Projections

Failed predictions of the apocalypse punctuate history, appearing in times of political and economic uncertainty. Today our world seems less certain than ever, and theories about the end of the world are predictably multiplying, their mythologies shaped by our current civilization. For the past century, countless writers, artists, and filmmakers have explored nightmarish visions of the future, often in an attempt to express the destructive trajectory of a rapidly changing society. This imagery has come to feed (and be fed by) our collective imagination. Since the turn of the millennium, the apocalypse genre has become a dominant force in modern entertainment.
 
In my current body of work, I investigate these fictional projections of the apocalypse. Like an anthropologist, I study the ruins of the future to learn about the culture that created them, and to analyze the cause of their destruction. The obsessive nature of my process is evidenced by the claustrophobic result. In the past year I have created more than 250 ink drawings based on stills from films, television shows, and video games. Rendered in ink on polyester film, my initial landscapes reference the dimensions and luminosity of my television, as well as the format of traditional animation cells. Although the drawings begin with direct observation of the screen, I finish them from memory.

These drawings reveal my subjective response to a mediated experience. They reveal my complicity as a voyeur, as a willing spectator of fetishized destruction, as a connoisseur of beautiful explosions. My final physical intervention with these drawings is an act of destruction and reconstruction. Like Dr. Frankenstein, I have assembled a world from the dissected fragments of dead worlds, and the result is a clumsy simulation that is both more and less than the sum of its flawed parts. And like Mary Shelley, writing nearly 200 years ago during the first wave of the industrial revolution, I suspect I am expressing my own discomfort with unrestrained technology. In the end, I present you with a beautiful monster, asking what it means to be human.

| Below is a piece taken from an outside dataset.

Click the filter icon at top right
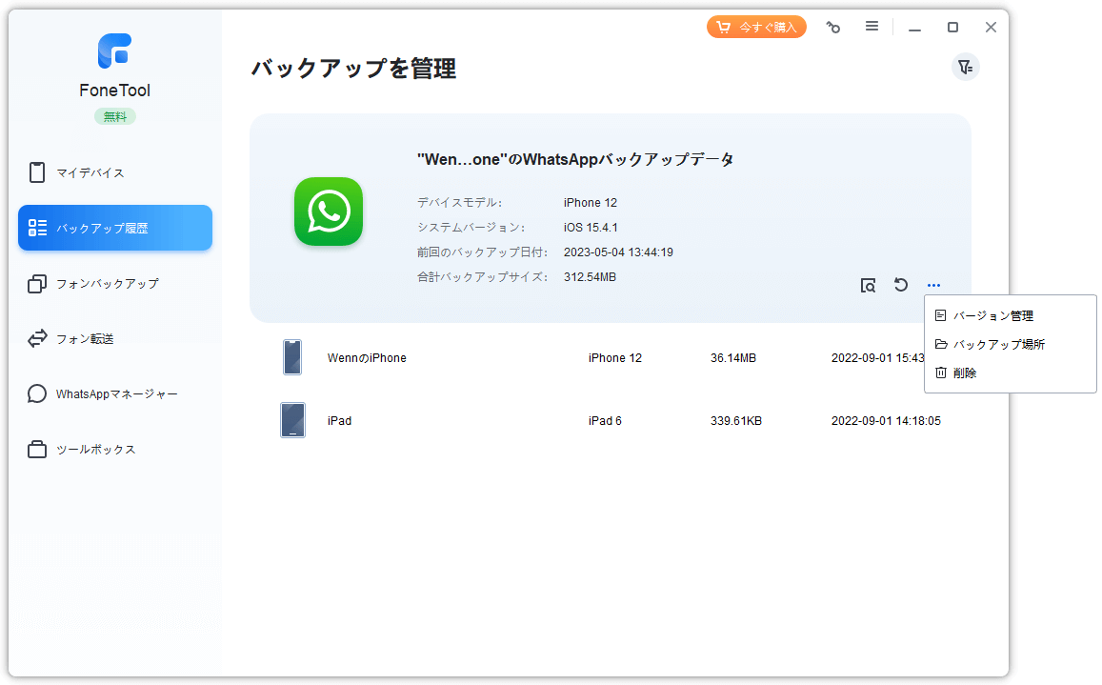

By drawing images culled from 80 years of popular entertainment, I have attempted to catalogue the modern evolution of our attitudes toward war, science, disease, and consumerism, and in a larger sense, our uneasiness about the future of our species on this planet. Somewhere between kitsch and horror, these images show us an all too familiar landscape. They show us our potential for self-destruction, albeit through the screen’s dark glass. They offer a warning about the danger of fear itself.
 
All too easily, the fear of change becomes nostalgia for oppression. The fear of technology becomes an attack against science, and in a larger sense, against rational thought. Without the pursuit of knowledge, how will we find our way forward? For thousands of years, humans have predicted the apocalypse, but a long view of history reveals our capacity to learn, evolve, and survive. I believe in the power of art, like all systems of knowledge, to illuminate the world. Although this work indulges the darkness, its narrative arc is based on a personal hope for redemption, and my belief in our capacity for change.